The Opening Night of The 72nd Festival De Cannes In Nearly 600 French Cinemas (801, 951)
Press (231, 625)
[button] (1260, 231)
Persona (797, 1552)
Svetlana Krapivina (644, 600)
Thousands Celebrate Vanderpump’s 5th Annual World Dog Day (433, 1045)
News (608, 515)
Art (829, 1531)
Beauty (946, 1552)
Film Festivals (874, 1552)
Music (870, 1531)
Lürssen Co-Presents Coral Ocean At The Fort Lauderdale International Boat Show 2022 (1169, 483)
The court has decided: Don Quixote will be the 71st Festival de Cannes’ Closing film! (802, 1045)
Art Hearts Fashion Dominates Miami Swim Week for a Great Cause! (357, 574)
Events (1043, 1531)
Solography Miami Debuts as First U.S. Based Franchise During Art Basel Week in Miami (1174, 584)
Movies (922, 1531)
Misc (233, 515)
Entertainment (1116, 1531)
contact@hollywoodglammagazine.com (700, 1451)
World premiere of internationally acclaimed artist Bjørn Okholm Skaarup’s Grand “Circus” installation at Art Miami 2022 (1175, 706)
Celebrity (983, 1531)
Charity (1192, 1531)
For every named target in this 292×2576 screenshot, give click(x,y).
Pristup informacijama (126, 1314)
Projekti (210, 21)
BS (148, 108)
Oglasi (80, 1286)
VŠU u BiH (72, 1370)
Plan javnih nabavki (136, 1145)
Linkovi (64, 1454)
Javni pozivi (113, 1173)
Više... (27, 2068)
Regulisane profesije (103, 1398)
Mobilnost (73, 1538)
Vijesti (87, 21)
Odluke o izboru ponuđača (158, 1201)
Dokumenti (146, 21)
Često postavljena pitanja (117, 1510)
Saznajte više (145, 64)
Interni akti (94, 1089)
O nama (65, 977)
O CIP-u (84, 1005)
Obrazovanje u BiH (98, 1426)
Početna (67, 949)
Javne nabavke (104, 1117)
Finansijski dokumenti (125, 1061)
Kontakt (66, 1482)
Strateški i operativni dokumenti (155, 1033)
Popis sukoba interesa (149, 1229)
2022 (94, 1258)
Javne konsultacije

═══

- _THE PROBLEM_: Reproduce every line of the data above verbatim, from the first line through the last, without omitting or altering any of them.

- _SOLVED EXERCISE_:
The Opening Night of The 72nd Festival De Cannes In Nearly 600 French Cinemas (801, 951)
Press (231, 625)
[button] (1260, 231)
Persona (797, 1552)
Svetlana Krapivina (644, 600)
Thousands Celebrate Vanderpump’s 5th Annual World Dog Day (433, 1045)
News (608, 515)
Art (829, 1531)
Beauty (946, 1552)
Film Festivals (874, 1552)
Music (870, 1531)
Lürssen Co-Presents Coral Ocean At The Fort Lauderdale International Boat Show 2022 (1169, 483)
The court has decided: Don Quixote will be the 71st Festival de Cannes’ Closing film! (802, 1045)
Art Hearts Fashion Dominates Miami Swim Week for a Great Cause! (357, 574)
Events (1043, 1531)
Solography Miami Debuts as First U.S. Based Franchise During Art Basel Week in Miami (1174, 584)
Movies (922, 1531)
Misc (233, 515)
Entertainment (1116, 1531)
contact@hollywoodglammagazine.com (700, 1451)
World premiere of internationally acclaimed artist Bjørn Okholm Skaarup’s Grand “Circus” installation at Art Miami 2022 (1175, 706)
Celebrity (983, 1531)
Charity (1192, 1531)
For every named target in this 292×2576 screenshot, give click(x,y).
Pristup informacijama (126, 1314)
Projekti (210, 21)
BS (148, 108)
Oglasi (80, 1286)
VŠU u BiH (72, 1370)
Plan javnih nabavki (136, 1145)
Linkovi (64, 1454)
Javni pozivi (113, 1173)
Više... (27, 2068)
Regulisane profesije (103, 1398)
Mobilnost (73, 1538)
Vijesti (87, 21)
Odluke o izboru ponuđača (158, 1201)
Dokumenti (146, 21)
Često postavljena pitanja (117, 1510)
Saznajte više (145, 64)
Interni akti (94, 1089)
O nama (65, 977)
O CIP-u (84, 1005)
Obrazovanje u BiH (98, 1426)
Početna (67, 949)
Javne nabavke (104, 1117)
Finansijski dokumenti (125, 1061)
Kontakt (66, 1482)
Strateški i operativni dokumenti (155, 1033)
Popis sukoba interesa (149, 1229)
2022 (94, 1258)
Javne konsultacije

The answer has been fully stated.